WHAT THE EXERCISE ASKS:
Copy all the records exactly; the complete set is the expected result.

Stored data
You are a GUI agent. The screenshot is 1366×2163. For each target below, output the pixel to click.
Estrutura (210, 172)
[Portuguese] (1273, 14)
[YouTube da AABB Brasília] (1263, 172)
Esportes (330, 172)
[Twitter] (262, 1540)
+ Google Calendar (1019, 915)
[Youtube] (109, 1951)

REPLY:
You are a GUI agent. The screenshot is 1366×2163. For each target below, output the pixel to click.
Estrutura (210, 172)
[Portuguese] (1273, 14)
[YouTube da AABB Brasília] (1263, 172)
Esportes (330, 172)
[Twitter] (262, 1540)
+ Google Calendar (1019, 915)
[Youtube] (109, 1951)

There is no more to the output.